There seems to be a problem with getting deterministic hash values for the POI XLSX format, with MessageDigest SHA-256 implementation, even for empty ByteArray streams. This happens randomly, after several hundreds or even only thousands of iterations.

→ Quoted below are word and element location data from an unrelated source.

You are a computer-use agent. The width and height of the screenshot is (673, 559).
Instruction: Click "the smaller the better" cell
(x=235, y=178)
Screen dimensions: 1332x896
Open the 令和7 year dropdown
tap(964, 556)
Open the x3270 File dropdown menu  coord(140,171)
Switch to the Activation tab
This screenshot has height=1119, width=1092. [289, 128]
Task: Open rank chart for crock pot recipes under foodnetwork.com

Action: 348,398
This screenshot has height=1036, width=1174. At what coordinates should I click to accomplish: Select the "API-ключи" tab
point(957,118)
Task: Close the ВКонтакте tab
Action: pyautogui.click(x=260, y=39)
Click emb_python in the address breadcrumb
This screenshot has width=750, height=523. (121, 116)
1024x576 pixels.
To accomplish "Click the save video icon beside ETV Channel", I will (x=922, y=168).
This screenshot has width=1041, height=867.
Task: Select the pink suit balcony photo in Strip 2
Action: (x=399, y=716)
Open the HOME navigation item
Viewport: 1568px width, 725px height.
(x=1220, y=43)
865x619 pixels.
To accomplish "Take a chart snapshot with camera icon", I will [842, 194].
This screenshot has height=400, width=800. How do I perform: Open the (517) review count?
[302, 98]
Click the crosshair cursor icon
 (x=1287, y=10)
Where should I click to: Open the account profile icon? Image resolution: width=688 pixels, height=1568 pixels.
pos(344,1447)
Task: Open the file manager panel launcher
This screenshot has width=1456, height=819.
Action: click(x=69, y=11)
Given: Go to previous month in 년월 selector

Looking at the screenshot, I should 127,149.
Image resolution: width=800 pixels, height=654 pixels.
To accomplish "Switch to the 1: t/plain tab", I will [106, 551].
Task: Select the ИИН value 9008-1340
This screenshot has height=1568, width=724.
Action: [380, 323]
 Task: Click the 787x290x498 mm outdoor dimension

The relevant code snippets used to reproduce the problem:
// TestNG FileTest:
@Test(enabled = true) // indeterminism at random iterations, such as 400 or 1290
public void emptyXLSXTest() throws IOException, NoSuchAlgorithmException {
final Hasher hasher = new HasherImpl();
boolean differentSHA256Hash = false;
for (int i = 0; i < 10000; i++) {
final ByteArrayOutputStream excelAdHoc1 = BusinessPlanInMemory.getEmptyExcel("xlsx");
final ByteArrayOutputStream excelAdHoc2 = BusinessPlanInMemory.getEmptyExcel("xlsx");
byte[] expectedByteArray = excelAdHoc1.toByteArray();
String expectedSha256 = hasher.sha256(expectedByteArray);
byte[] actualByteArray = excelAdHoc2.toByteArray();
String actualSha256 = hasher.sha256(actualByteArray);
if (!expectedSha256.equals(actualSha256)) {
differentSHA256Hash = true;
System.out.println("ITERATION: " + i);
System.out.println("EXPECTED HASH: " + expectedSha256);
System.out.println("ACTUAL HASH: " + actualSha256);
break;
}
}
Assert.assertTrue(differentSHA256Hash, "Indeterminism did not occur");
}
Referenced Hasher and POI code:
// HasherImpl class:
public String sha256(final InputStream stream) throws IOException, NoSuchAlgorithmException {
final MessageDigest digest = MessageDigest.getInstance("SHA-256");
final byte[] bytesBuffer = new byte[300000];
int bytesRead = -1;
while ((bytesRead = stream.read(bytesBuffer)) != -1) {
digest.update(bytesBuffer, 0, bytesRead);
}
final byte[] hashedBytes = digest.digest();
return bytesToHex(hashedBytes);
}
Tried to eliminate indeterminism due to meta data like creation time, to no avail:
// POI BusinessPlanInMemory helper class:
public static ByteArrayOutputStream getEmptyExcel(final String fileextension) throws IOException {
Workbook wb;
if (fileextension.equals("xls")) {
wb = new HSSFWorkbook();
}
else {
wb = new XSSFWorkbook();
final POIXMLProperties props = ((XSSFWorkbook) wb).getProperties();
final POIXMLProperties.CoreProperties coreProp = props.getCoreProperties();
coreProp.setCreated("");
coreProp.setIdentifier("1");
coreProp.setModified("");
}
wb.createSheet();
final ByteArrayOutputStream excelStream = new ByteArrayOutputStream();
wb.write(excelStream);
wb.close();
return excelStream;
}
The HSSF / XLS format seems not to be affected by the problem described. Does anybody have a clue, what could be causing this, if not a bug in POI itself? Basically, the code above refers to https://poi.apache.org/spreadsheet/examples.htmlBusinessPlan example
Thanks for your input!